## Records for processing
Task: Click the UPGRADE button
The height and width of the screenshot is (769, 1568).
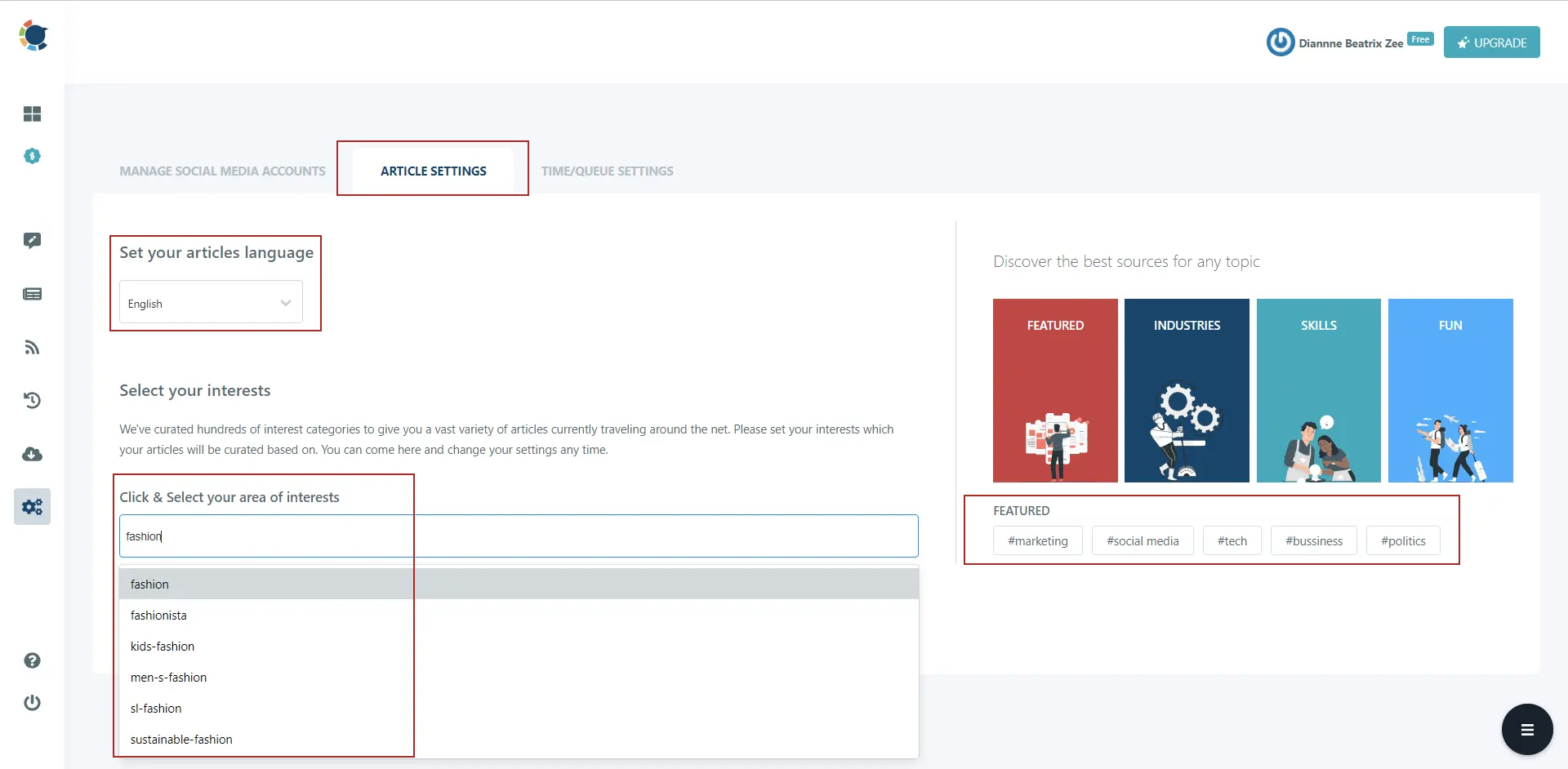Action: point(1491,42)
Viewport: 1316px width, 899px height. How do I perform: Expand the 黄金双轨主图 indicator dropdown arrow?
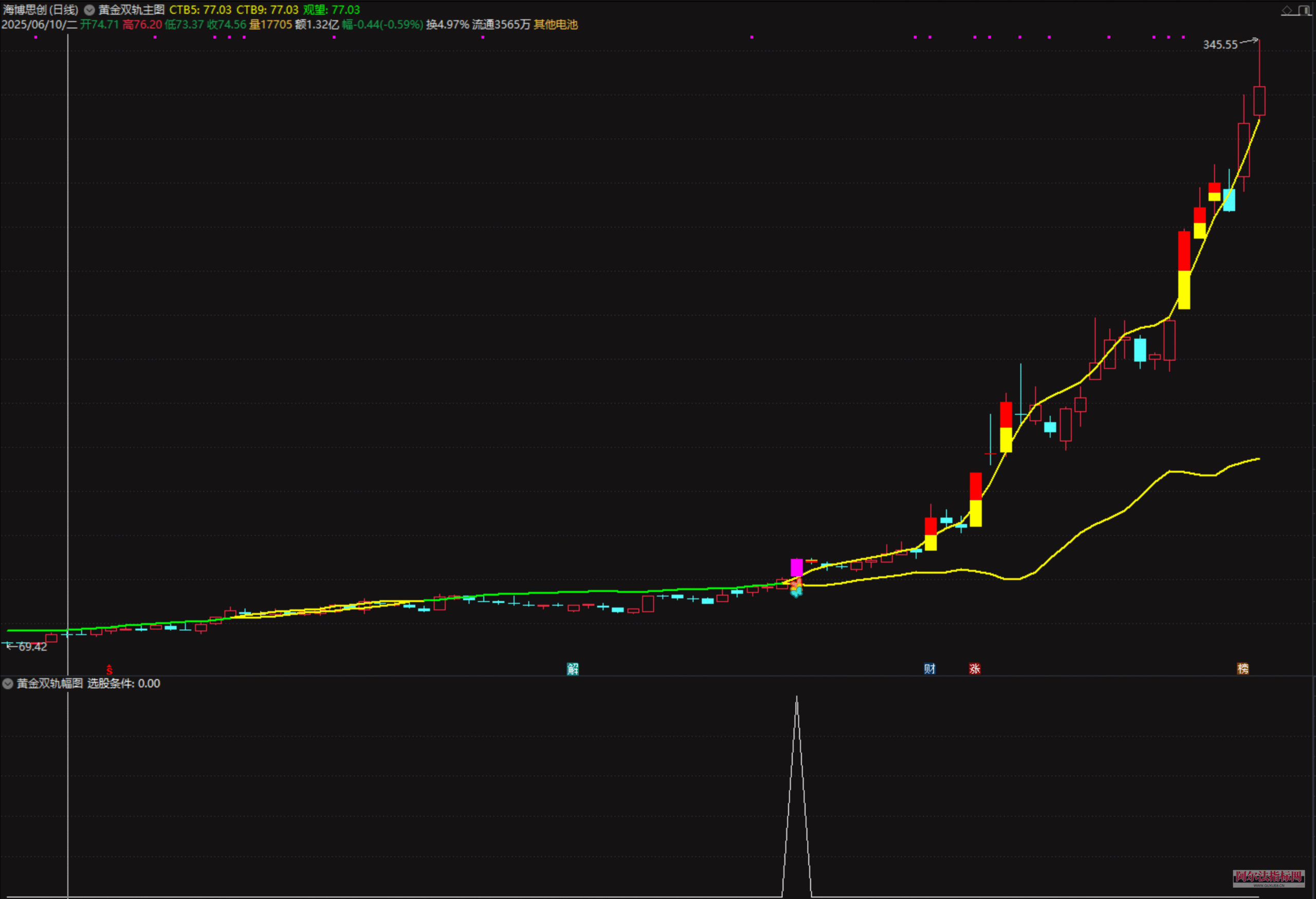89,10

## Work required
Would you copy each line above exactly as given, dropping any images?

## Problem solution
Task: Click the UPGRADE button
The height and width of the screenshot is (769, 1568).
Action: point(1491,42)
Viewport: 1316px width, 899px height. How do I perform: Expand the 黄金双轨主图 indicator dropdown arrow?
89,10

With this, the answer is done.